Exercise brief: Examine the records and identify each line that includes the string "Given". Copy those lines.

>>

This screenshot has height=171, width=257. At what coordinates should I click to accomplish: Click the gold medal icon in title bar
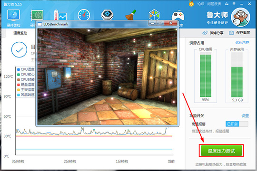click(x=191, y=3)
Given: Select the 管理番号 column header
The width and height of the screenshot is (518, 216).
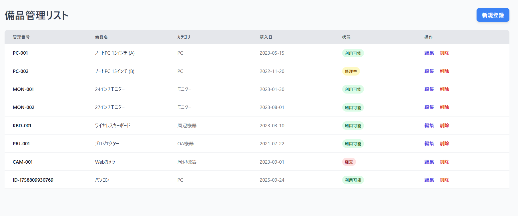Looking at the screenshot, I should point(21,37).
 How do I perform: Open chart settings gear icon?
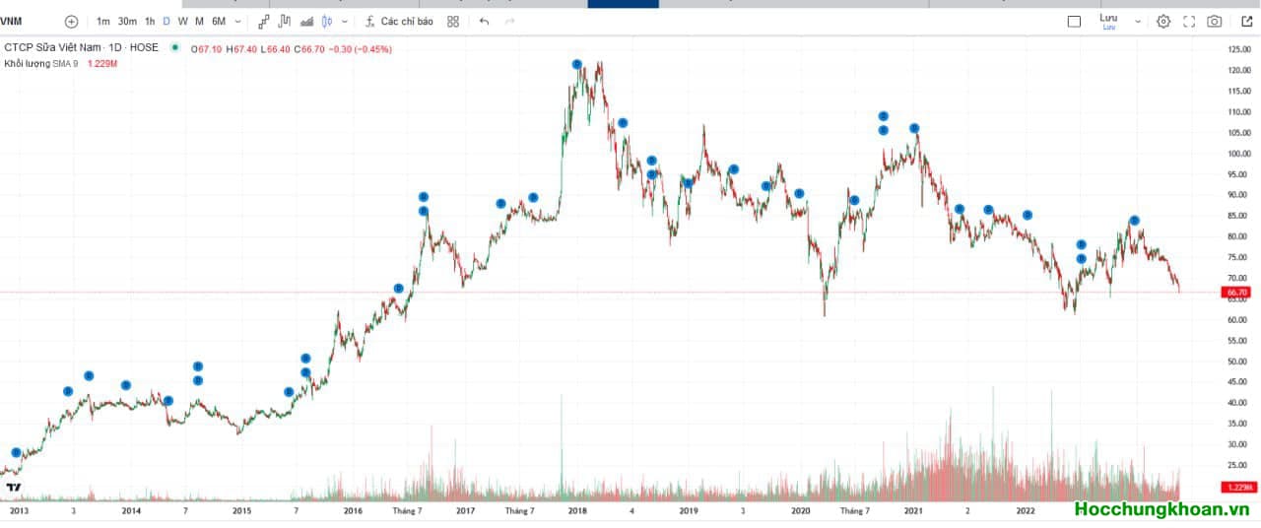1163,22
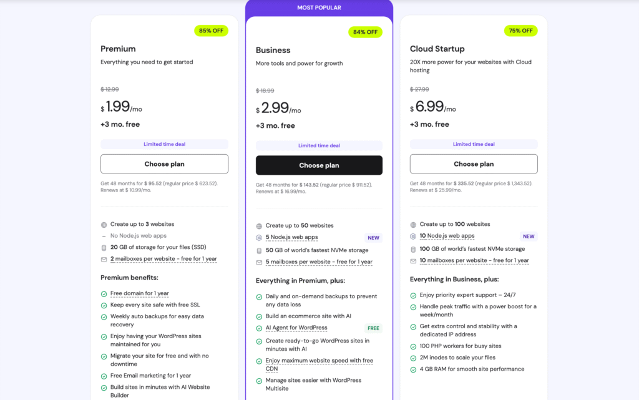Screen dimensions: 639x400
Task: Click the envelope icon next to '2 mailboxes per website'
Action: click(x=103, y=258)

<<
>>

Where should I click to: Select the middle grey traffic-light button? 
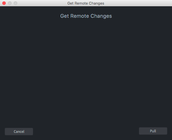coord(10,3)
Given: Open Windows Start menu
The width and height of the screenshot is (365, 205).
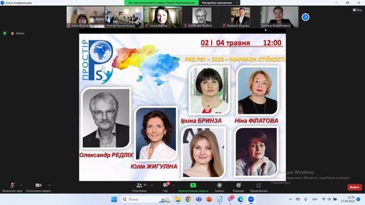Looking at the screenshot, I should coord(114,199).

<<
>>

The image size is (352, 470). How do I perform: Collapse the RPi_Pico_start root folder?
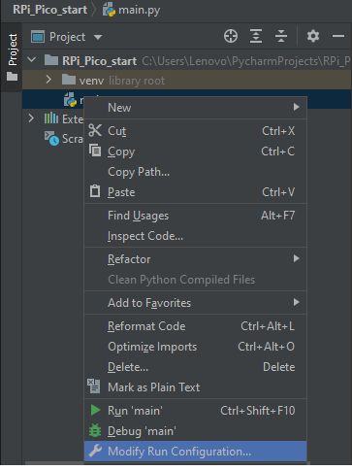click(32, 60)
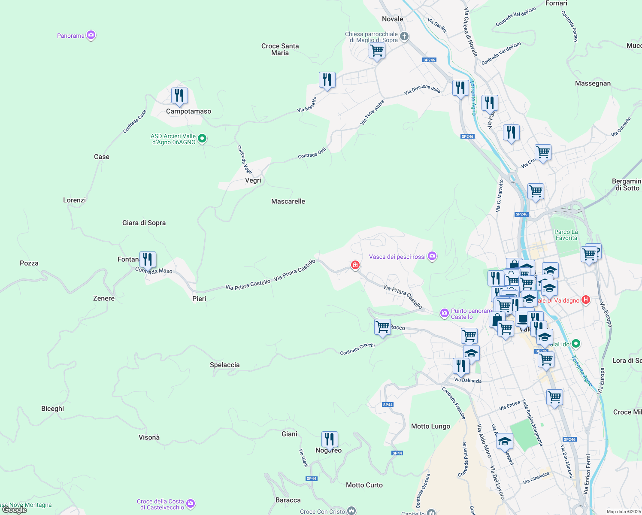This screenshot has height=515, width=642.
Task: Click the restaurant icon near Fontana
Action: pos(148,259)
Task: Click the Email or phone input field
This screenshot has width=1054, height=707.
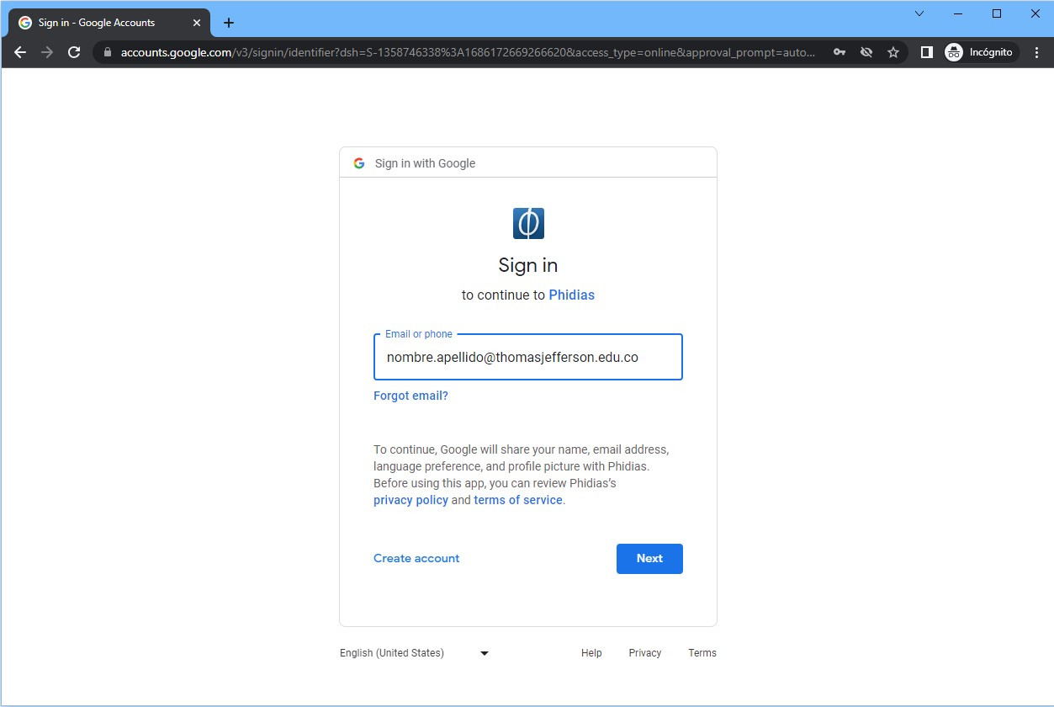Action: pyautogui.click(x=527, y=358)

<<

Output of the task:
Given: Select the 管理番号 column header
Given: Open Windows Start menu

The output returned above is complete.